Global energy & resources consulting reaches 14.7 billion

14 December 2015 Consultancy.uk

Despite oil prices slumping to their lowest price since 2009, the global energy and resources consulting market has grown 6% to $14.7 billion, accounting for 13% of the $115 billion global consulting industry.

In 2012 companies and governments worldwide spent approximately $13.1 billion on consultancy in the field of energy and resources, reveals new data from analyst firm Source Information Services (Source). In 2013 spending grew to $13.9 billion, driven mainly by high demand for technology and operational improvement services. Twelve months down the line the market’s growth has accelerated, picking up to 6% in 2014, taking total spend on energy & resources consultants to an estimated 14.7 billion. Efficiency and cost cutting services were most in demand, with demand for technology and M&A services also playing a driving force as companies look for ways to respond to challenging market conditions. 

The US, which is worth more than $50 billion, almost half of the entire industry, makes up just under half the entire energy & resources market, and in 2014 grew nearly 10% to $6.8 billion. An active utilities sector, a large and demanding energy sector, and newer areas like shale exploration, all of which created opportunities for consultants, were the foremost drivers.The health of the North American market is keeping the overall global picture buoyant,” comment the analysts. 

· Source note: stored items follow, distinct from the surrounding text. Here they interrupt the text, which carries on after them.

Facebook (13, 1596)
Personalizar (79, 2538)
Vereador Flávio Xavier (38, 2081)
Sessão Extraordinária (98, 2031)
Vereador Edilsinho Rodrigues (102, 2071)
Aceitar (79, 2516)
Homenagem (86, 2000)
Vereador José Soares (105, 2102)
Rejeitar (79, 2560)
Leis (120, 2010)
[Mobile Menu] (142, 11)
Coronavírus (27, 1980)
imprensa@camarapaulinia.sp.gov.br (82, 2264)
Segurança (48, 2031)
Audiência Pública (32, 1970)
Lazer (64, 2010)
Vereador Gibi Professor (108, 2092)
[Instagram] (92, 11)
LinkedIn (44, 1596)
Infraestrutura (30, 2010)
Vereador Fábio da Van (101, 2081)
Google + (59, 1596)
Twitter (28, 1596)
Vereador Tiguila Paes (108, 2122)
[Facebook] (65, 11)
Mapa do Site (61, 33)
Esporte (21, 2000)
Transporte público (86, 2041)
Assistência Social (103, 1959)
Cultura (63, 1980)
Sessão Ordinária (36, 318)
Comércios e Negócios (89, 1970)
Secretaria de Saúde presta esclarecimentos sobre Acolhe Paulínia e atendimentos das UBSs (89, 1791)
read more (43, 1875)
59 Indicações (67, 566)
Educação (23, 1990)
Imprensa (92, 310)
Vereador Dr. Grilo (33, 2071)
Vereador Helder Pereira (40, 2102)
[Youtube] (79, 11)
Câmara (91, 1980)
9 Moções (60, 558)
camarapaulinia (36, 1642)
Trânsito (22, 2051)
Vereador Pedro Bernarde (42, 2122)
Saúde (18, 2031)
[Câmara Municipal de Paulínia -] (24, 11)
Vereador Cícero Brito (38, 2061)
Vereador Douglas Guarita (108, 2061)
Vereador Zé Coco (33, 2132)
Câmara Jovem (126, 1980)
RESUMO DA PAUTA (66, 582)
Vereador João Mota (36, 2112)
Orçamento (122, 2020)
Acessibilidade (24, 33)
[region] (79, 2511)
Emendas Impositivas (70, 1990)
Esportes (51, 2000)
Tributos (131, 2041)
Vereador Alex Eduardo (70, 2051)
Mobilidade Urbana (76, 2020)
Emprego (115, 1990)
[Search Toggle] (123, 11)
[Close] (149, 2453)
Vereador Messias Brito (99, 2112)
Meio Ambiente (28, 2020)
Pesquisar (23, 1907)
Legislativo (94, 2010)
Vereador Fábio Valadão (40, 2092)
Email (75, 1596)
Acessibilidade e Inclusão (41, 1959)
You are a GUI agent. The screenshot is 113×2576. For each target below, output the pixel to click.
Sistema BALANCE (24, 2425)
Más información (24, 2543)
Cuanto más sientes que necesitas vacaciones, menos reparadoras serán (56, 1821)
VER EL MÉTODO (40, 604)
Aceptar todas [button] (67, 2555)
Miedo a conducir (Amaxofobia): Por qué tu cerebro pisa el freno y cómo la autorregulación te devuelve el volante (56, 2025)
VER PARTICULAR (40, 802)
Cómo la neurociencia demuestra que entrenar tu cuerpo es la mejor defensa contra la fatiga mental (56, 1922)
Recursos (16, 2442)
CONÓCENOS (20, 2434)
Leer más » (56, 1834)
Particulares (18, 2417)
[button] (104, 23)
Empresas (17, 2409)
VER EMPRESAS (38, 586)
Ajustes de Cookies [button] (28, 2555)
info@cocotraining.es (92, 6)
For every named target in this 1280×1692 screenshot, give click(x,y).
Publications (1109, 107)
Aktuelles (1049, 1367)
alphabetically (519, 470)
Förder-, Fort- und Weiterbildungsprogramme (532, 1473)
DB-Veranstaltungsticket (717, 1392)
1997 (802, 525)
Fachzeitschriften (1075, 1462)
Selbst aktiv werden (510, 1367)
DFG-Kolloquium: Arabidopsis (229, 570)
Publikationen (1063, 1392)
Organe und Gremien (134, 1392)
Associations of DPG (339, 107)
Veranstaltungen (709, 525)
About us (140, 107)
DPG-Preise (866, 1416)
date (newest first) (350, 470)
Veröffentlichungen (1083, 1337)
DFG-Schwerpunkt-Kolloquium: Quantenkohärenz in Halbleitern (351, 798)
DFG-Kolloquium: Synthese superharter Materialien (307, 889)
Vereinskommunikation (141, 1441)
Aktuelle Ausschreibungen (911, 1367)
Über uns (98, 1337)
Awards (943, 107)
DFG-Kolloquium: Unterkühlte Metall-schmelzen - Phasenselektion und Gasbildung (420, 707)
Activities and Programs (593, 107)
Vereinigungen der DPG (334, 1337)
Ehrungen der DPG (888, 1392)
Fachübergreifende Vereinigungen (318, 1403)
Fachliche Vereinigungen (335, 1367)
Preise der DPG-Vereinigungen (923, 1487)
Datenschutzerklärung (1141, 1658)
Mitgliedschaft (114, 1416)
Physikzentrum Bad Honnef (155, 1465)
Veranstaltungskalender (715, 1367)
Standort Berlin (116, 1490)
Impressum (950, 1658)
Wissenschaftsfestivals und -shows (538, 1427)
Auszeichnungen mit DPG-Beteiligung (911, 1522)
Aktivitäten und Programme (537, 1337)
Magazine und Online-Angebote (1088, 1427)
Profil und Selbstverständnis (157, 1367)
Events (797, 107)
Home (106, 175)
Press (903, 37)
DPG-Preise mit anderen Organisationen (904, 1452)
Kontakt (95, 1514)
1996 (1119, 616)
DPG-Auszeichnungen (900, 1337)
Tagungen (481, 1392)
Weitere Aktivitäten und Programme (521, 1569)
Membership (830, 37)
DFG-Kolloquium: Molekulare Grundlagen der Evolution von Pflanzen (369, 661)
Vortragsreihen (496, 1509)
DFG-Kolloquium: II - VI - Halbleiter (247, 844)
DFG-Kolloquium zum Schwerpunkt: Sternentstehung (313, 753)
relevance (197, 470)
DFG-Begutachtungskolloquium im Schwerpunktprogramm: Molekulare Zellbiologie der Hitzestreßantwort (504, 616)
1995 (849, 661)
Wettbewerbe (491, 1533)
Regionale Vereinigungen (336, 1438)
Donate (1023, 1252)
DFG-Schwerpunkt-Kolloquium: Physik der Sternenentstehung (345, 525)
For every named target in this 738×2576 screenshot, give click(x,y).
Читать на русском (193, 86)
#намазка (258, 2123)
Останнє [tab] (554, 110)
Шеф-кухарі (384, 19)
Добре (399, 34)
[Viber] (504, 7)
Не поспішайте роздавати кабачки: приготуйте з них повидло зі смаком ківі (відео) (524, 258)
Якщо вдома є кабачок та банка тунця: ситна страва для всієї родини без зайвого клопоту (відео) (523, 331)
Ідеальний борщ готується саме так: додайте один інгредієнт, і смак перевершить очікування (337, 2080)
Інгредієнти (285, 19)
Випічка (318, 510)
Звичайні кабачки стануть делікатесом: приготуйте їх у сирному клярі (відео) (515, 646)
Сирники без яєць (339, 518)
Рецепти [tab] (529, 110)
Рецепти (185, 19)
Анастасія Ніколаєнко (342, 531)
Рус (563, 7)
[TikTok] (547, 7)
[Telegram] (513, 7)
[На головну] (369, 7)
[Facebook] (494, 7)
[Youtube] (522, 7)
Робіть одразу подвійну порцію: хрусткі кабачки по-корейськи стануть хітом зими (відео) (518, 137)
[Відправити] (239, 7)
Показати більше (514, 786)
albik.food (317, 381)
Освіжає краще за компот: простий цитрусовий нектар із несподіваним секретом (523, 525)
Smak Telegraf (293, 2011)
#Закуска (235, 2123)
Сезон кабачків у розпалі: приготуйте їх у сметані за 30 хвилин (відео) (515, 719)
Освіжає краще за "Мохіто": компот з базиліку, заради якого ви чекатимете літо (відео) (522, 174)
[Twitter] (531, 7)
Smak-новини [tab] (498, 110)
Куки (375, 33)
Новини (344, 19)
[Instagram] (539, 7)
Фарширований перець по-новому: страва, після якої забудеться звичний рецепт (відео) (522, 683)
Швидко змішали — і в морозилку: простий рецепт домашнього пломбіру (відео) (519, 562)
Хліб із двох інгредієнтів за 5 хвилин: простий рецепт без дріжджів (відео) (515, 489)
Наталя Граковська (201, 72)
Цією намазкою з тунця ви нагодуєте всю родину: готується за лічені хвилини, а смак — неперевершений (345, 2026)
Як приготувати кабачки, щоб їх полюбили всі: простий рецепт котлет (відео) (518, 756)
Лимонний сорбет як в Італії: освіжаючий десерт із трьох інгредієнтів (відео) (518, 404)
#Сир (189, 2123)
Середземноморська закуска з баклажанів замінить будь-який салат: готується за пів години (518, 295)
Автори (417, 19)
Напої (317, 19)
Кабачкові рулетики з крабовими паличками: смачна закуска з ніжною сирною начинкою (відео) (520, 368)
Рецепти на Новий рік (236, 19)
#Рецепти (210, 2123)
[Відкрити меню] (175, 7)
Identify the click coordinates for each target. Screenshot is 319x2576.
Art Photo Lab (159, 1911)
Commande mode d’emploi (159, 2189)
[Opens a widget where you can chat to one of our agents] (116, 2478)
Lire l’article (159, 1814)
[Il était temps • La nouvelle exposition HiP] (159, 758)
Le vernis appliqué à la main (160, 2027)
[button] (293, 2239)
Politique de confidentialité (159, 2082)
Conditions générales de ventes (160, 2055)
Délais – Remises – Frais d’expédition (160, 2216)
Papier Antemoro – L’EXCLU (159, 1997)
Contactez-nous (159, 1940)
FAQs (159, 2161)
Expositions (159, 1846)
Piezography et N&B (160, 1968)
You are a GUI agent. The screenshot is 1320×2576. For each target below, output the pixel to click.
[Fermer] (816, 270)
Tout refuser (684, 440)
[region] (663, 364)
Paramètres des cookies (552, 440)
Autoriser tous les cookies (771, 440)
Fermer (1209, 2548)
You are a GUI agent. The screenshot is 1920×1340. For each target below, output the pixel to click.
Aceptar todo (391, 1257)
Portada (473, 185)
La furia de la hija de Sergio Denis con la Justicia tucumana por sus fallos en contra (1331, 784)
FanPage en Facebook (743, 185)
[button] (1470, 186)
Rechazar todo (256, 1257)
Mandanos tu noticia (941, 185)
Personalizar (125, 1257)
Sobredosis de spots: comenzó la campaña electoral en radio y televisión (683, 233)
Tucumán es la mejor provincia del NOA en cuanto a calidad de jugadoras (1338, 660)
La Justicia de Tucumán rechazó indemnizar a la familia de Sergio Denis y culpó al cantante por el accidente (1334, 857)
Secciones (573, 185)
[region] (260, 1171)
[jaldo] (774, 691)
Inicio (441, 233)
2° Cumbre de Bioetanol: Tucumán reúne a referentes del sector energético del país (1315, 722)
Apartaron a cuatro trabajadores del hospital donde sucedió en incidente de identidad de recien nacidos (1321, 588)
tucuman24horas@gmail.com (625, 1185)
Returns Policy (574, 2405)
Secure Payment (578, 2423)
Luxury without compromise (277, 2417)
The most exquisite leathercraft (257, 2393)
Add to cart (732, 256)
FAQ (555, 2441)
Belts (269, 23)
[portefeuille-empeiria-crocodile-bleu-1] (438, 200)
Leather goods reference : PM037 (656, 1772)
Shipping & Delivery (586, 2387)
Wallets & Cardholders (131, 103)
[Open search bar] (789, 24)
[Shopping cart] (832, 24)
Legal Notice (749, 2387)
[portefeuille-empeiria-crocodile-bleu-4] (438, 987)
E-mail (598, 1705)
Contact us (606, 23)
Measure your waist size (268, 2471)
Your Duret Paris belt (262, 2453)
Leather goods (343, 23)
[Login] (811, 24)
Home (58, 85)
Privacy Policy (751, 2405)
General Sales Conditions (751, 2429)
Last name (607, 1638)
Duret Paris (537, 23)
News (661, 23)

Global Energy & Resources Consulting Market

Europe represents approximately one third of the global marketplace*, with the UK one of the largest markets, harbouring just under 6% of global fee income. UK-based consultants have in particular seen demand from cost cutting and efficiency projects – the cost of extracting oil from the North Sea is relatively high compared with other markets around the globe, presenting consultants with an opportunity to help bring that cost down. Long planning cycles also helped to keep consulting work on an even keel and the market grew 6.1% to $816 million in 2014 as a result.

Service areas
Across the globe, regulation is shaping as an increasingly important rationale behind consulting work. The need to adhere to the rising maze of (international) standards is on the rise, and compliance is increasingly complex, with all parts of the energy and resources industry seeing an increase in the number of regulatory requirements. As a result the financial management and risk consulting service line has grown 13% to $3.24 billion in 2014. The authors highlight that it’s not just about meeting deadlines and being compliant, it’s also about reducing the cost of compliance, about process and technology, and even about business strategy.

Another in-demand area is customer excellence. Clients are increasingly turning to management and IT consultants to help them work through what these changes mean for them; many are focused on customer-centric transformation, enabled by the vast wealth of data now available to them. Most are still in the early phases of planning major initiatives however, with the upside that consultants can charge good rates and that pipelines for the coming years are forecasted to remain healthy.

Global Energy & Resources Consulting Markting - 2

The largest service areas in energy & resources are technology and operational improvement. The former, which spans from IT advisory to IT implementations and IT architecture work, is estimated to represent 30% of the market, while the operational improvement domain takes around 24% of the cut*.

Outlook
Looking ahead, the analysts believe that consultants, in sync with the industry’s broader ecosystem (which has to date seen 250,000 jobs slashed), are likely to start feeling the effects of low oil prices. So far the low oil prices haven’t caused many clients in the energy sector to slash consulting spend yet, but it is having an impact on where consulting demand is coming from, both within client organisations and globally. In 2016, the tide is forecasted to turn, and growth is expected to decelerate.

Utilities, currently valued at $3.4 billion, is expected to be the stand-out sub-sector going forward, thanks to new competition, regulation, green technology, and smart metering. Smart meters in particular will have a big impact on the European sector as the EU has mandated that 80% of customers should have a smart meter for their electricity by 2020. In Italy for instance the government has already implemented electric smart meters and is now working on the gas roll out, while UK officials are pushing for all households to have one by 2020.

* Data based on Source’s previous report of the energy & resources consulting landscape.